**** Entries supplied ****

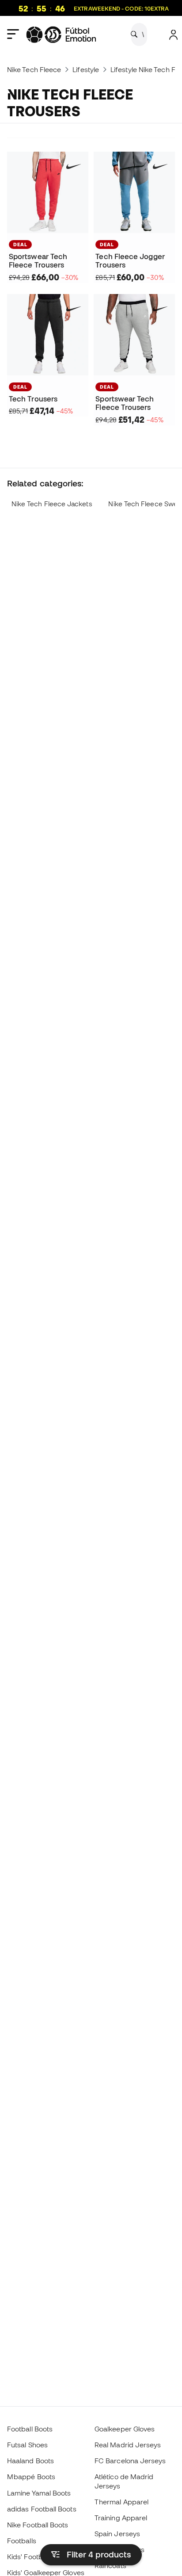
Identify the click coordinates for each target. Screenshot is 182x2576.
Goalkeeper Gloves (125, 2429)
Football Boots (30, 2429)
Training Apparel (121, 2518)
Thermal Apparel (121, 2502)
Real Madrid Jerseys (128, 2445)
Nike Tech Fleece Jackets (51, 504)
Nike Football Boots (37, 2525)
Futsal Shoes (27, 2445)
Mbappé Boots (31, 2476)
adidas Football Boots (41, 2509)
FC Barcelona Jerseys (130, 2461)
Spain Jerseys (117, 2534)
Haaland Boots (30, 2461)
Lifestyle (85, 69)
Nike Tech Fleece (34, 69)
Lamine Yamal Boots (39, 2493)
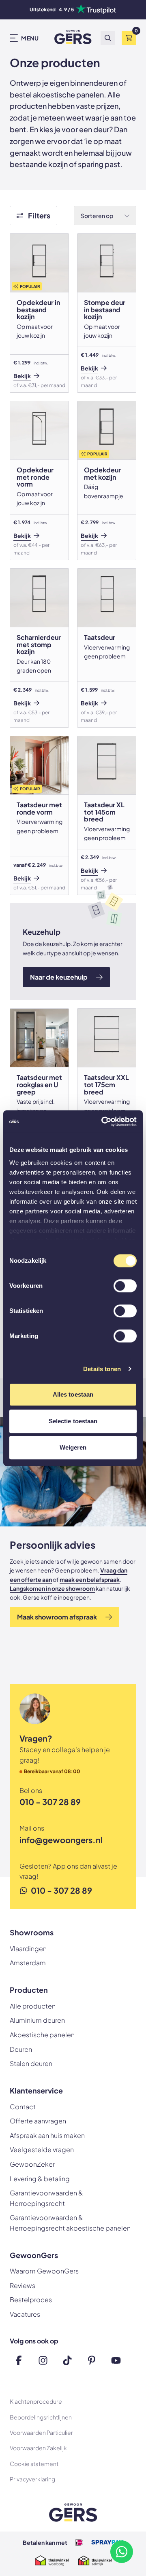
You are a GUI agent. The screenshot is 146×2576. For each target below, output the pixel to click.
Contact (23, 2106)
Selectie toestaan (73, 1421)
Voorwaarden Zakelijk (38, 2447)
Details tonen (102, 1368)
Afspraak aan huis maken (47, 2135)
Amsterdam (28, 1962)
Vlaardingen (28, 1948)
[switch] (125, 1286)
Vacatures (25, 2314)
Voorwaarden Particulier (41, 2432)
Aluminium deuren (37, 2020)
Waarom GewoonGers (44, 2271)
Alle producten (33, 2006)
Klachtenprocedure (36, 2401)
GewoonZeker (32, 2164)
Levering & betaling (40, 2178)
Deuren (21, 2049)
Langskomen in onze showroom (52, 1588)
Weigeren (73, 1447)
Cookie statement (34, 2463)
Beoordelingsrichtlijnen (41, 2417)
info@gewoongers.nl (61, 1840)
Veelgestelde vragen (42, 2149)
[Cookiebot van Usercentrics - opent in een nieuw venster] (103, 1121)
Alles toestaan (73, 1394)
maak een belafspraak (90, 1579)
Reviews (22, 2285)
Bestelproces (31, 2299)
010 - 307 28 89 (50, 1802)
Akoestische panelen (42, 2034)
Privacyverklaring (32, 2479)
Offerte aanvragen (38, 2121)
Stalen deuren (31, 2063)
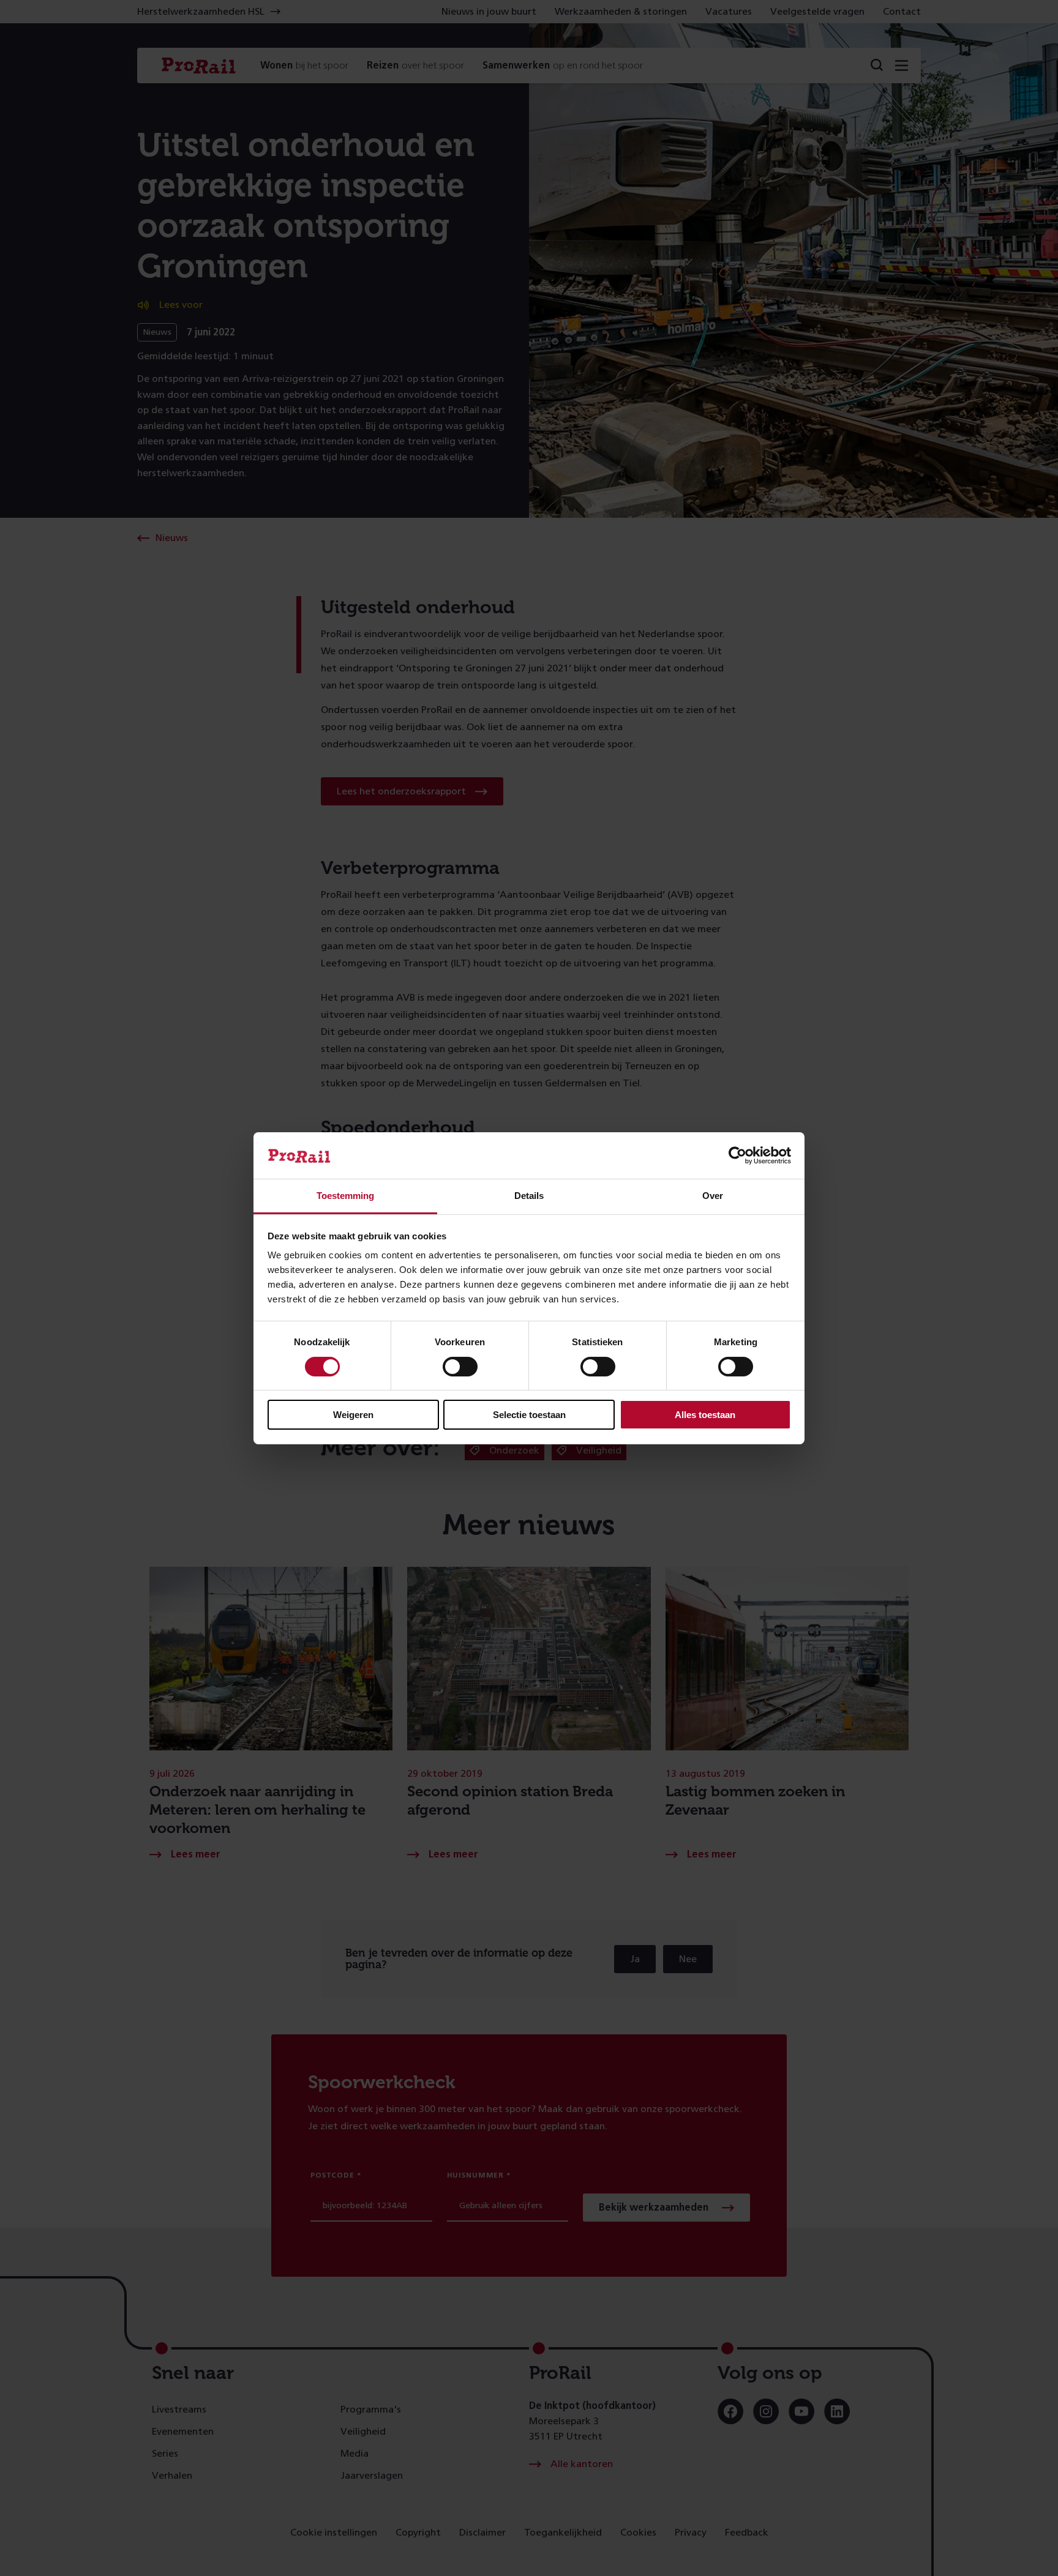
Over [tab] (712, 1195)
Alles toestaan (705, 1414)
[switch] (460, 1366)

****

Task objective: Line by line, write out the entries exactly, and leave the pictures out.

Answer area:
Identify the click coordinates for each target. Screenshot is 182x2576.
Goalkeeper Gloves (125, 2429)
Football Boots (30, 2429)
Training Apparel (121, 2518)
Thermal Apparel (121, 2502)
Real Madrid Jerseys (128, 2445)
Nike Tech Fleece Jackets (51, 504)
Nike Football Boots (37, 2525)
Futsal Shoes (27, 2445)
Mbappé Boots (31, 2476)
adidas Football Boots (41, 2509)
FC Barcelona Jerseys (130, 2461)
Spain Jerseys (117, 2534)
Haaland Boots (30, 2461)
Lifestyle (85, 69)
Nike Tech Fleece (34, 69)
Lamine Yamal Boots (39, 2493)
You are a GUI agent. The screenshot is 146×2576. For each target below, output the pixel to click.
Contact (23, 2106)
Selectie toestaan (73, 1421)
Voorwaarden Zakelijk (38, 2447)
Details tonen (102, 1368)
Afspraak aan huis maken (47, 2135)
Amsterdam (28, 1962)
Vlaardingen (28, 1948)
[switch] (125, 1286)
Vacatures (25, 2314)
Voorwaarden Particulier (41, 2432)
Aluminium deuren (37, 2020)
Waarom GewoonGers (44, 2271)
Alle producten (33, 2006)
Klachtenprocedure (36, 2401)
GewoonZeker (32, 2164)
Levering & betaling (40, 2178)
Deuren (21, 2049)
Langskomen in onze showroom (52, 1588)
Weigeren (73, 1447)
Cookie statement (34, 2463)
Beoordelingsrichtlijnen (41, 2417)
info@gewoongers.nl (61, 1840)
Veelgestelde vragen (42, 2149)
[Cookiebot van Usercentrics - opent in een nieuw venster] (103, 1121)
Alles toestaan (73, 1394)
maak een belafspraak (90, 1579)
Reviews (22, 2285)
Bestelproces (31, 2299)
010 - 307 28 89 (50, 1802)
Akoestische panelen (42, 2034)
Privacyverklaring (32, 2479)
Offerte aanvragen (38, 2121)
Stalen deuren (31, 2063)
Over [tab] (712, 1195)
Alles toestaan (705, 1414)
[switch] (460, 1366)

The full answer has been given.